§ Work instructions
All records should be written out again exactly.
——
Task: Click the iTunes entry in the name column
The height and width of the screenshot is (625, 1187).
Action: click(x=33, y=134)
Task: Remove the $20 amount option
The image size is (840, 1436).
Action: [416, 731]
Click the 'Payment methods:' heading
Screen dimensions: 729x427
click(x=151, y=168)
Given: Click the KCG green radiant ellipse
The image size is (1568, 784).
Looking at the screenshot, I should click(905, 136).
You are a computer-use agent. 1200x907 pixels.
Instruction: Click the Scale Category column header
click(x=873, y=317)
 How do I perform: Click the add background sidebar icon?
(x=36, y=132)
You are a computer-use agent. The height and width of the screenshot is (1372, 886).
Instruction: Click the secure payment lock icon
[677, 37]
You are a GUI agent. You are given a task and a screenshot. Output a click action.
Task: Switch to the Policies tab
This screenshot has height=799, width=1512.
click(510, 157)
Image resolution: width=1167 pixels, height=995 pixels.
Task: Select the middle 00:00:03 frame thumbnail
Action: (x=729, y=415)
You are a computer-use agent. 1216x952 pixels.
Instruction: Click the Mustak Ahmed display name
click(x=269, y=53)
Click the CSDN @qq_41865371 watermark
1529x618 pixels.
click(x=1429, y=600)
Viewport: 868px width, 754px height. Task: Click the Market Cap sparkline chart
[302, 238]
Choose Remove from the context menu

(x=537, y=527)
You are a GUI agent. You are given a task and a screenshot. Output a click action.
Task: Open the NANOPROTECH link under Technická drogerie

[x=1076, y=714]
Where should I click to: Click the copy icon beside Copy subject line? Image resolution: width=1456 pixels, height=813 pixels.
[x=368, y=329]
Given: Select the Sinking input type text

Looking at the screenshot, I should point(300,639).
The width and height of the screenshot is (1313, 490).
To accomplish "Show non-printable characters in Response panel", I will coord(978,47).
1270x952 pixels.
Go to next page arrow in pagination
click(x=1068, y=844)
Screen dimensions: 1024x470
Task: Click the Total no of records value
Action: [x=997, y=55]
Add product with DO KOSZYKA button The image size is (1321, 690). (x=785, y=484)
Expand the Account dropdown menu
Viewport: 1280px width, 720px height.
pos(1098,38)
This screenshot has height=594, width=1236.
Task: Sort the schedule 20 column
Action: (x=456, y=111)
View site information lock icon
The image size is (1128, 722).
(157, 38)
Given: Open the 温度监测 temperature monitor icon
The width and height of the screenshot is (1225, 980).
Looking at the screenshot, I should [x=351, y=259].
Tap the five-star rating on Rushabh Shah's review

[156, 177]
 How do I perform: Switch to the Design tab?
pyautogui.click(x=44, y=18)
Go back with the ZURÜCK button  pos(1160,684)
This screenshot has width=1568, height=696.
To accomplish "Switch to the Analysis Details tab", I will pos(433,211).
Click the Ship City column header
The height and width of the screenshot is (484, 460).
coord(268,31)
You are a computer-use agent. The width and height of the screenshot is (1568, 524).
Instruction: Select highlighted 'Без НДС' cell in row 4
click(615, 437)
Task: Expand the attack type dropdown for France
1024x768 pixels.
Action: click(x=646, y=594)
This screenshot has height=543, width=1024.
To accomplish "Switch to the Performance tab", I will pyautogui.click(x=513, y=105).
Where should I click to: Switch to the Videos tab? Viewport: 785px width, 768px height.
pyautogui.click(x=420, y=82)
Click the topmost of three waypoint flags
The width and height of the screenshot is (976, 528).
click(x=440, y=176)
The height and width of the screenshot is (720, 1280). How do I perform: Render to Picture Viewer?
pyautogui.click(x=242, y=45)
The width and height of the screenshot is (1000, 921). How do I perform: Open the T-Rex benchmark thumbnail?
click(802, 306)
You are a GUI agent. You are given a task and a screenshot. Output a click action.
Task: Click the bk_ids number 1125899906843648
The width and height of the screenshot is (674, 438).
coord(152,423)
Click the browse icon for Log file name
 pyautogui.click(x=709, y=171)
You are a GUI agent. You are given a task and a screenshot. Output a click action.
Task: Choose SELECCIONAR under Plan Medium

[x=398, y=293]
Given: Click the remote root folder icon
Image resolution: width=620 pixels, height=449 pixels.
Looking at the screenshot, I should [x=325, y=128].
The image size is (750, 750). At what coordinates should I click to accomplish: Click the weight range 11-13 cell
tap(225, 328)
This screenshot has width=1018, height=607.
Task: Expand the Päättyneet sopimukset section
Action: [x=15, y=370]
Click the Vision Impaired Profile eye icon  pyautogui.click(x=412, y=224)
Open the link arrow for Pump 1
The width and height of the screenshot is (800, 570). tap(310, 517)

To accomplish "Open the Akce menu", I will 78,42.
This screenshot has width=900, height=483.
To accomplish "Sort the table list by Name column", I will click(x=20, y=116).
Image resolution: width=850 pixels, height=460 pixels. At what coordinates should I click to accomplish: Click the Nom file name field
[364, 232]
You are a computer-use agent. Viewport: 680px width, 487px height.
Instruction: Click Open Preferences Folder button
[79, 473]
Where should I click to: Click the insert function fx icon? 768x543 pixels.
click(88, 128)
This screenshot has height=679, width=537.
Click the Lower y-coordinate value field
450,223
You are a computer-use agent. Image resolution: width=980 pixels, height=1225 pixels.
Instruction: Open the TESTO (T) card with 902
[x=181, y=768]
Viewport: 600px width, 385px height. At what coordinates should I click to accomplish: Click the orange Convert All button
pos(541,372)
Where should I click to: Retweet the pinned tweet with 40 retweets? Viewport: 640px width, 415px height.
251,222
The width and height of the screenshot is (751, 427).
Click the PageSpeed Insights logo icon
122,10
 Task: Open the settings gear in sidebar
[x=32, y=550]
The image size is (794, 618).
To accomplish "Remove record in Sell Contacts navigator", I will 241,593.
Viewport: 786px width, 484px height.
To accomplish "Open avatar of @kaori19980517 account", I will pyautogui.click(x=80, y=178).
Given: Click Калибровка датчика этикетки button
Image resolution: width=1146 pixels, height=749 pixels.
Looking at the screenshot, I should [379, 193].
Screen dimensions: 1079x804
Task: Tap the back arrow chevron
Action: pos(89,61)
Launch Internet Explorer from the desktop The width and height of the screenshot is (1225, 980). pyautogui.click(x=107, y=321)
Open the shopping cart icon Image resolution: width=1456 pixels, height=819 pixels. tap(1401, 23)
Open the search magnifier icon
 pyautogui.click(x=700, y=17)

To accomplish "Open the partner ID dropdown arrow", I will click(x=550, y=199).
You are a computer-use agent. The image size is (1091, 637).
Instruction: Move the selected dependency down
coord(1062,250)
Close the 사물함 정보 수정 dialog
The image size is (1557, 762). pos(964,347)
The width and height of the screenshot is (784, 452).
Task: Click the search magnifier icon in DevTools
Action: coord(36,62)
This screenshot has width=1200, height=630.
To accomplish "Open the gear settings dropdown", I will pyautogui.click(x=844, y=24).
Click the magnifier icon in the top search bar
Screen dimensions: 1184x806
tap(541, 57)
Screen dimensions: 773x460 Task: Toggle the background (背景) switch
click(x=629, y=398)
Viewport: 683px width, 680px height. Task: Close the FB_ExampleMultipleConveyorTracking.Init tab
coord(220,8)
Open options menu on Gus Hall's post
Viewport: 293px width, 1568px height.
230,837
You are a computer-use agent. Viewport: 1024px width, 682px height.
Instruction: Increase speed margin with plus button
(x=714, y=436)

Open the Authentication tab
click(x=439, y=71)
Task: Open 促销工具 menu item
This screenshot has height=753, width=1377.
——
§ Exercise solution
Task: Click the iTunes entry in the name column
The height and width of the screenshot is (625, 1187).
Action: click(x=33, y=134)
Task: Remove the $20 amount option
The image size is (840, 1436).
Action: [416, 731]
Click the 'Payment methods:' heading
Screen dimensions: 729x427
click(x=151, y=168)
Given: Click the KCG green radiant ellipse
The image size is (1568, 784).
Looking at the screenshot, I should click(905, 136).
You are a computer-use agent. 1200x907 pixels.
Instruction: Click the Scale Category column header
click(x=873, y=317)
 How do I perform: Click the add background sidebar icon?
(x=36, y=132)
You are a computer-use agent. The height and width of the screenshot is (1372, 886).
Instruction: Click the secure payment lock icon
[677, 37]
You are a GUI agent. You are given a task and a screenshot. Output a click action.
Task: Switch to the Policies tab
This screenshot has height=799, width=1512.
click(510, 157)
Image resolution: width=1167 pixels, height=995 pixels.
Task: Select the middle 00:00:03 frame thumbnail
Action: (x=729, y=415)
You are a computer-use agent. 1216x952 pixels.
Instruction: Click the Mustak Ahmed display name
click(x=269, y=53)
Click the CSDN @qq_41865371 watermark
1529x618 pixels.
click(x=1429, y=600)
Viewport: 868px width, 754px height. Task: Click the Market Cap sparkline chart
[302, 238]
Choose Remove from the context menu

(x=537, y=527)
You are a GUI agent. You are given a task and a screenshot. Output a click action.
Task: Open the NANOPROTECH link under Technická drogerie

[x=1076, y=714]
Where should I click to: Click the copy icon beside Copy subject line? Image resolution: width=1456 pixels, height=813 pixels.
[x=368, y=329]
Given: Select the Sinking input type text

Looking at the screenshot, I should point(300,639).
The width and height of the screenshot is (1313, 490).
To accomplish "Show non-printable characters in Response panel", I will coord(978,47).
1270x952 pixels.
Go to next page arrow in pagination
click(x=1068, y=844)
Screen dimensions: 1024x470
Task: Click the Total no of records value
Action: [x=997, y=55]
Add product with DO KOSZYKA button The image size is (1321, 690). (x=785, y=484)
Expand the Account dropdown menu
Viewport: 1280px width, 720px height.
pos(1098,38)
This screenshot has height=594, width=1236.
Task: Sort the schedule 20 column
Action: (x=456, y=111)
View site information lock icon
The image size is (1128, 722).
(157, 38)
Given: Open the 温度监测 temperature monitor icon
The width and height of the screenshot is (1225, 980).
Looking at the screenshot, I should [x=351, y=259].
Tap the five-star rating on Rushabh Shah's review

[156, 177]
 How do I perform: Switch to the Design tab?
pyautogui.click(x=44, y=18)
Go back with the ZURÜCK button  pos(1160,684)
This screenshot has width=1568, height=696.
To accomplish "Switch to the Analysis Details tab", I will pos(433,211).
Click the Ship City column header
The height and width of the screenshot is (484, 460).
coord(268,31)
You are a computer-use agent. The width and height of the screenshot is (1568, 524).
Instruction: Select highlighted 'Без НДС' cell in row 4
click(615, 437)
Task: Expand the attack type dropdown for France
1024x768 pixels.
Action: click(x=646, y=594)
This screenshot has height=543, width=1024.
To accomplish "Switch to the Performance tab", I will pyautogui.click(x=513, y=105).
Where should I click to: Switch to the Videos tab? Viewport: 785px width, 768px height.
pyautogui.click(x=420, y=82)
Click the topmost of three waypoint flags
The width and height of the screenshot is (976, 528).
click(x=440, y=176)
The height and width of the screenshot is (720, 1280). How do I perform: Render to Picture Viewer?
pyautogui.click(x=242, y=45)
The width and height of the screenshot is (1000, 921). How do I perform: Open the T-Rex benchmark thumbnail?
click(802, 306)
You are a GUI agent. You are given a task and a screenshot. Output a click action.
Task: Click the bk_ids number 1125899906843648
The width and height of the screenshot is (674, 438).
coord(152,423)
Click the browse icon for Log file name
 pyautogui.click(x=709, y=171)
You are a GUI agent. You are given a task and a screenshot. Output a click action.
Task: Choose SELECCIONAR under Plan Medium

[x=398, y=293]
Given: Click the remote root folder icon
Image resolution: width=620 pixels, height=449 pixels.
Looking at the screenshot, I should [x=325, y=128].
The image size is (750, 750). At what coordinates should I click to accomplish: Click the weight range 11-13 cell
tap(225, 328)
This screenshot has width=1018, height=607.
Task: Expand the Päättyneet sopimukset section
Action: [x=15, y=370]
Click the Vision Impaired Profile eye icon  pyautogui.click(x=412, y=224)
Open the link arrow for Pump 1
The width and height of the screenshot is (800, 570). tap(310, 517)

To accomplish "Open the Akce menu", I will 78,42.
This screenshot has width=900, height=483.
To accomplish "Sort the table list by Name column", I will click(x=20, y=116).
Image resolution: width=850 pixels, height=460 pixels. At what coordinates should I click to accomplish: Click the Nom file name field
[364, 232]
You are a computer-use agent. Viewport: 680px width, 487px height.
Instruction: Click Open Preferences Folder button
[79, 473]
Where should I click to: Click the insert function fx icon? 768x543 pixels.
click(88, 128)
This screenshot has height=679, width=537.
Click the Lower y-coordinate value field
450,223
You are a computer-use agent. Image resolution: width=980 pixels, height=1225 pixels.
Instruction: Open the TESTO (T) card with 902
[x=181, y=768]
Viewport: 600px width, 385px height. At what coordinates should I click to accomplish: Click the orange Convert All button
pos(541,372)
Where should I click to: Retweet the pinned tweet with 40 retweets? Viewport: 640px width, 415px height.
251,222
The width and height of the screenshot is (751, 427).
Click the PageSpeed Insights logo icon
122,10
 Task: Open the settings gear in sidebar
[x=32, y=550]
The image size is (794, 618).
To accomplish "Remove record in Sell Contacts navigator", I will 241,593.
Viewport: 786px width, 484px height.
To accomplish "Open avatar of @kaori19980517 account", I will pyautogui.click(x=80, y=178).
Given: Click Калибровка датчика этикетки button
Image resolution: width=1146 pixels, height=749 pixels.
Looking at the screenshot, I should [379, 193].
Screen dimensions: 1079x804
Task: Tap the back arrow chevron
Action: pos(89,61)
Launch Internet Explorer from the desktop The width and height of the screenshot is (1225, 980). pyautogui.click(x=107, y=321)
Open the shopping cart icon Image resolution: width=1456 pixels, height=819 pixels. tap(1401, 23)
Open the search magnifier icon
 pyautogui.click(x=700, y=17)

To accomplish "Open the partner ID dropdown arrow", I will click(x=550, y=199).
You are a computer-use agent. The image size is (1091, 637).
Instruction: Move the selected dependency down
coord(1062,250)
Close the 사물함 정보 수정 dialog
The image size is (1557, 762). pos(964,347)
The width and height of the screenshot is (784, 452).
Task: Click the search magnifier icon in DevTools
Action: coord(36,62)
This screenshot has width=1200, height=630.
To accomplish "Open the gear settings dropdown", I will pyautogui.click(x=844, y=24).
Click the magnifier icon in the top search bar
Screen dimensions: 1184x806
tap(541, 57)
Screen dimensions: 773x460 Task: Toggle the background (背景) switch
click(x=629, y=398)
Viewport: 683px width, 680px height. Task: Close the FB_ExampleMultipleConveyorTracking.Init tab
coord(220,8)
Open options menu on Gus Hall's post
Viewport: 293px width, 1568px height.
230,837
You are a computer-use agent. Viewport: 1024px width, 682px height.
Instruction: Increase speed margin with plus button
(x=714, y=436)

Open the Authentication tab
click(x=439, y=71)
Task: Open 促销工具 menu item
This screenshot has height=753, width=1377.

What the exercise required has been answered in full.